Functional analysis of capsaicin receptor (vanilloid receptor subtype 1) multimerization and agonist responsiveness using a dominant negative mutation.

ABSTRACT

The recently cloned vanilloid receptor subtype 1 (VR1) is a ligand-gated channel that is activated by capsaicin, protons, and heat. We have attempted to develop a dominant negative isoform by targeting several mutations of VR1 at highly conserved amino acids or at residues of potential functional importance and expressing the mutants in Chinese hamster ovary cells. Mutation of three highly conserved amino acid residues in the putative sixth transmembrane domain disrupts activation of the VR1 receptor by both capsaicin and resiniferatoxin. The vanilloid binding site in this mutant is intact, although the affinity for [(3)H]resiniferatoxin (RTX) is diminished by nearly 40-fold.

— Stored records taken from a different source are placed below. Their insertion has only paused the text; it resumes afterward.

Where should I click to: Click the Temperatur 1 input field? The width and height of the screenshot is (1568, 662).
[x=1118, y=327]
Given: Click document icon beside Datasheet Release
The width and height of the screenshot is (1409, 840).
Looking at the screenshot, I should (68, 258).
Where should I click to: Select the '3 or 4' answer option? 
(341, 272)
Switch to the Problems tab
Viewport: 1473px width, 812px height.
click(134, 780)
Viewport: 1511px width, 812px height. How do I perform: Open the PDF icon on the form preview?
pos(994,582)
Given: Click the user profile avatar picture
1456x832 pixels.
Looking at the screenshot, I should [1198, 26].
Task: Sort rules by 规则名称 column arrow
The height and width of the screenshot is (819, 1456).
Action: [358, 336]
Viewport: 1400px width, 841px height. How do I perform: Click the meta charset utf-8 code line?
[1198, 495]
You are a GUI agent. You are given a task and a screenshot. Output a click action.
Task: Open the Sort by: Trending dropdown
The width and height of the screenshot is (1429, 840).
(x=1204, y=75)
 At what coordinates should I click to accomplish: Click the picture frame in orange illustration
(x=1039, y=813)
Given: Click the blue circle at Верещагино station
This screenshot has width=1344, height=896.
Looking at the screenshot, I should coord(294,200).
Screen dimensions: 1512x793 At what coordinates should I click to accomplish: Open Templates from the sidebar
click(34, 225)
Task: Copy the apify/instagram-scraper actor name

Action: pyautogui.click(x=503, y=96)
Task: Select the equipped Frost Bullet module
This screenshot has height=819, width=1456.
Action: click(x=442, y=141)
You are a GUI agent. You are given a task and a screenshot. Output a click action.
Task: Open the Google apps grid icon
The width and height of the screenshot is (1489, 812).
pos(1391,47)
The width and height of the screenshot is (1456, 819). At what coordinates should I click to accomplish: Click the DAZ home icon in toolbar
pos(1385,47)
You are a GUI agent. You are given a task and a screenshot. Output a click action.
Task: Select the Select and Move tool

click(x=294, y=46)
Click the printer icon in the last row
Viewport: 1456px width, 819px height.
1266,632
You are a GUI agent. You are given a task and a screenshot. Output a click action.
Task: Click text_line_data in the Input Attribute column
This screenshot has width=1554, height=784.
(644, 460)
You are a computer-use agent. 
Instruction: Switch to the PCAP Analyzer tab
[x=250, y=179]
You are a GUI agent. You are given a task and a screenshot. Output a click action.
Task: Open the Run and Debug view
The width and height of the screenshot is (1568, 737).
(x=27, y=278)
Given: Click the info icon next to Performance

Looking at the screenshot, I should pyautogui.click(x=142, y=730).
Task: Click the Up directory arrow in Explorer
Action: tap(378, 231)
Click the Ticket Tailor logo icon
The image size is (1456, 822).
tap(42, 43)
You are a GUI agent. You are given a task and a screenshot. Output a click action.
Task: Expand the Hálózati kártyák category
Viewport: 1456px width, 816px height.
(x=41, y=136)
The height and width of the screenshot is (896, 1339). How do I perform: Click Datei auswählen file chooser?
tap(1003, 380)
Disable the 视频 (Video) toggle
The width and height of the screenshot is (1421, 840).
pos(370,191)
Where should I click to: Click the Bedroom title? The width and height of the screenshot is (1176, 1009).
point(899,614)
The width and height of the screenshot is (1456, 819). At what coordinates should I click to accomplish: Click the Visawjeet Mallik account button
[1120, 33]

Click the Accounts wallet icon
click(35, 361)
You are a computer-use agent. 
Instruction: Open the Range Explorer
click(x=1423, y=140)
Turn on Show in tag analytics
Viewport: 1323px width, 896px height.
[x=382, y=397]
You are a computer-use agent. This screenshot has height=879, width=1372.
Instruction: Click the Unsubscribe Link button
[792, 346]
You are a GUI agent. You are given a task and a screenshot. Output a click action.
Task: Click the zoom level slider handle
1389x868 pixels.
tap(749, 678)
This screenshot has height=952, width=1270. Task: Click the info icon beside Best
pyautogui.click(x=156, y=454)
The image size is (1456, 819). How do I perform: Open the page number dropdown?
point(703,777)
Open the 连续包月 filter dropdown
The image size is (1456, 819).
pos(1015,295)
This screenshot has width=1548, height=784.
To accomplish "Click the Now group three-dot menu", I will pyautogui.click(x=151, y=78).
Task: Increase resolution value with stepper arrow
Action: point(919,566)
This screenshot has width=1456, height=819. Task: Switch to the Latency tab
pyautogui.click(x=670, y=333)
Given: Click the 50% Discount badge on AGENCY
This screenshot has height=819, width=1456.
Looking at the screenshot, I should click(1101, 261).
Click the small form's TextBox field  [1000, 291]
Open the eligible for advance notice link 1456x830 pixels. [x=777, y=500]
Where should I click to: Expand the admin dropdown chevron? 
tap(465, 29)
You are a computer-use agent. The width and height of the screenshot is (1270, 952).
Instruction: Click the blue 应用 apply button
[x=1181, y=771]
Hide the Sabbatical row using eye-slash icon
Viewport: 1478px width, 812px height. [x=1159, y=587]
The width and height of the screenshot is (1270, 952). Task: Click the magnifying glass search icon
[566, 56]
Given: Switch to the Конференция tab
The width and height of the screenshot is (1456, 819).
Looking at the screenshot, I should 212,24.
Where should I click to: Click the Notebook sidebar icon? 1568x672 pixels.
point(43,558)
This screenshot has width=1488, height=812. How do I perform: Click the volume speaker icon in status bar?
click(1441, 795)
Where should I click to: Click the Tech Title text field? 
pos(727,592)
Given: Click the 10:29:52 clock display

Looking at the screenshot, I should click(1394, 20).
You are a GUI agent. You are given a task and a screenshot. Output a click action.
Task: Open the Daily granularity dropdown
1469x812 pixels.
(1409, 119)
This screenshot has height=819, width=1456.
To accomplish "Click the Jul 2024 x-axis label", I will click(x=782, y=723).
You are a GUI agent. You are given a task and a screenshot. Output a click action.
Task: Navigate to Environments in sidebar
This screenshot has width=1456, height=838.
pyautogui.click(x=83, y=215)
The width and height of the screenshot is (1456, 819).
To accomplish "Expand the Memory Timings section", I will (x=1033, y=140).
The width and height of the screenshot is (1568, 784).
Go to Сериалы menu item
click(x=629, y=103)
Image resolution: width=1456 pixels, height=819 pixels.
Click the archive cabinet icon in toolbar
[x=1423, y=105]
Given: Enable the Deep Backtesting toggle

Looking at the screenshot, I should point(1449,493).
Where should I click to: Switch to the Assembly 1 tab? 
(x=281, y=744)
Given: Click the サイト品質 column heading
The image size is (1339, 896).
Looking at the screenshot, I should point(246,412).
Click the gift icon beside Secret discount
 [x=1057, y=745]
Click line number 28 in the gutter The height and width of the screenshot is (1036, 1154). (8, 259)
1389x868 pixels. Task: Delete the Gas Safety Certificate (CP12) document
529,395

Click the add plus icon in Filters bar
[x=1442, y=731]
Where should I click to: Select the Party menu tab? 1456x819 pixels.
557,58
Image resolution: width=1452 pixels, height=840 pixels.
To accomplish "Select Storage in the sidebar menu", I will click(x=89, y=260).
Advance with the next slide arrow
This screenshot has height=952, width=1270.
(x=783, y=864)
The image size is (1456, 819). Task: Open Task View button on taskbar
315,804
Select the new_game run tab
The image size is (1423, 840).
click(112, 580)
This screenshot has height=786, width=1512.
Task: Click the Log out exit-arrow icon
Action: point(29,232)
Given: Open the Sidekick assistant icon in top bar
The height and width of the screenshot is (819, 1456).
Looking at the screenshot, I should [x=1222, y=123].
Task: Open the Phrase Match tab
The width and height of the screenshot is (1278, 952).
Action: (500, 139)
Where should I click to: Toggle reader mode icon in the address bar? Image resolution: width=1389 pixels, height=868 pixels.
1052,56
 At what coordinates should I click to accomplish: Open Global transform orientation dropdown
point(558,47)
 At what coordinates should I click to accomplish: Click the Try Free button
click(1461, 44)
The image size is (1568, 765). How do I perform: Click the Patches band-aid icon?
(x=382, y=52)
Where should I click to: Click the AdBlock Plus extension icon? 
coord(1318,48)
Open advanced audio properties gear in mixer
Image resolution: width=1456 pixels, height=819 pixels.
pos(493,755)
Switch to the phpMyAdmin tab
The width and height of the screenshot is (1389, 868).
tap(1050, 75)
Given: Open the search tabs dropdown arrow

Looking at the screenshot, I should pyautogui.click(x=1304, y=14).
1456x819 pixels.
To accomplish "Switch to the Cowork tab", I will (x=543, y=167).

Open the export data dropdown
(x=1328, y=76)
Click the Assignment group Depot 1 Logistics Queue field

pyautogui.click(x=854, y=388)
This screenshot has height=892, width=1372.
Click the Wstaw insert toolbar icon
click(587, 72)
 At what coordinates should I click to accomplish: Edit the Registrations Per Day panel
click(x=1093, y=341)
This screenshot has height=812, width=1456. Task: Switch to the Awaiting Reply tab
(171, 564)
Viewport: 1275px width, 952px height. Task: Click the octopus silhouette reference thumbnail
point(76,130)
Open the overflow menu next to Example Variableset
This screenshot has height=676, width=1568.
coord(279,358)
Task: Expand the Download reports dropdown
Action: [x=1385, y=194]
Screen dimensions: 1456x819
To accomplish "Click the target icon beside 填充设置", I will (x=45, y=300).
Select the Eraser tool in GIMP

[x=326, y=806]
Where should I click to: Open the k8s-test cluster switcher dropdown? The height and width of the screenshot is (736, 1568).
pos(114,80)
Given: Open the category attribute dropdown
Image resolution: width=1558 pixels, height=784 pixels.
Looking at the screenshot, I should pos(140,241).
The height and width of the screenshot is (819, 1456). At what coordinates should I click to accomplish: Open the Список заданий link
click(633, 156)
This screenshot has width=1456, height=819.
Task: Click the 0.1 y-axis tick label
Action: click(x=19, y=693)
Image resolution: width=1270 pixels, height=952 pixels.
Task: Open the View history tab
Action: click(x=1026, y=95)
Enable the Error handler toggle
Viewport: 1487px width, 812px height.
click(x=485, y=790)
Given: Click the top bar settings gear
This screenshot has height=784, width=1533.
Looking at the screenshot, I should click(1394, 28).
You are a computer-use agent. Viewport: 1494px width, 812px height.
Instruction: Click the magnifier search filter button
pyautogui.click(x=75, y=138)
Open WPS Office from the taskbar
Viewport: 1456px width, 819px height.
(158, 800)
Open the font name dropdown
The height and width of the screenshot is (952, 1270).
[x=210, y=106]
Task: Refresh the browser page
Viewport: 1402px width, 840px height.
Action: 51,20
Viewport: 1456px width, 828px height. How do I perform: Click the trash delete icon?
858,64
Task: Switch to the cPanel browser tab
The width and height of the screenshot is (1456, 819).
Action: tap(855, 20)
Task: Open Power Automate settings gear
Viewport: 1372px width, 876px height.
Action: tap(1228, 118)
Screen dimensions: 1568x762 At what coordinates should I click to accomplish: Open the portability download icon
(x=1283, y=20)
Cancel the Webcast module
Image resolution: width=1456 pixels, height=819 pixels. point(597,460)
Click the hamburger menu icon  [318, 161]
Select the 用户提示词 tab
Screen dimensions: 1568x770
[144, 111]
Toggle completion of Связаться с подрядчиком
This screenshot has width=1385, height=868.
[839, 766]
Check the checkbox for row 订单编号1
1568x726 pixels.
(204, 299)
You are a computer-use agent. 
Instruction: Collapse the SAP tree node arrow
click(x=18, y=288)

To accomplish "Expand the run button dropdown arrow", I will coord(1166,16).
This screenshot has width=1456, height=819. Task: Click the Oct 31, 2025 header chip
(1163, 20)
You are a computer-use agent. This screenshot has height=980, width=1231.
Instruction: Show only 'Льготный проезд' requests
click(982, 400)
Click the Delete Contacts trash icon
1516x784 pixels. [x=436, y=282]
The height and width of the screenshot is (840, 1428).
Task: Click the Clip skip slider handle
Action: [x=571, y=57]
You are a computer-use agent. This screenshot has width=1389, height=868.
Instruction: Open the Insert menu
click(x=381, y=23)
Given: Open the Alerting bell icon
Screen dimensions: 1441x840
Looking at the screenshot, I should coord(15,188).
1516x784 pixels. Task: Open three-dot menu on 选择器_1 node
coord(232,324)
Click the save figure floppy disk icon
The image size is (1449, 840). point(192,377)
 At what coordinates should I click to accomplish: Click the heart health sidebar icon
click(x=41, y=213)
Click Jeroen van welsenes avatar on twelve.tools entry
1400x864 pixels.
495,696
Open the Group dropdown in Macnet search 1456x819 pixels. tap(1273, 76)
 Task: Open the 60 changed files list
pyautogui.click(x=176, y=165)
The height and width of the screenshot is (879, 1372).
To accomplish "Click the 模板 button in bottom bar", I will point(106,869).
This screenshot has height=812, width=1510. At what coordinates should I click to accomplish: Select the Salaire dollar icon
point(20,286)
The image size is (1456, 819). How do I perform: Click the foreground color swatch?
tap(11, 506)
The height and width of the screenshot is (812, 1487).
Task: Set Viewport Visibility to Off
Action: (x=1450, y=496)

Interestingly, this mutant retains a significant but diminished response to protons, supporting the existence of multiple gating mechanisms for different stimuli. The mutant appears to function by interfering with the gating induced by vanilloids rather than the expression level or permeability of the receptor. In addition, this mutant was found to function as a strong dominant negative mutation when coexpressed with wild-type VR1, providing functional evidence that the VR1 receptor forms a multimeric complex. Analysis of both current density and [(3)H]RTX affinity in cells cotransfected with different ratios of wild-type and mutant VR1 is consistent with tetrameric stoichiometry for the native capsaicin receptor.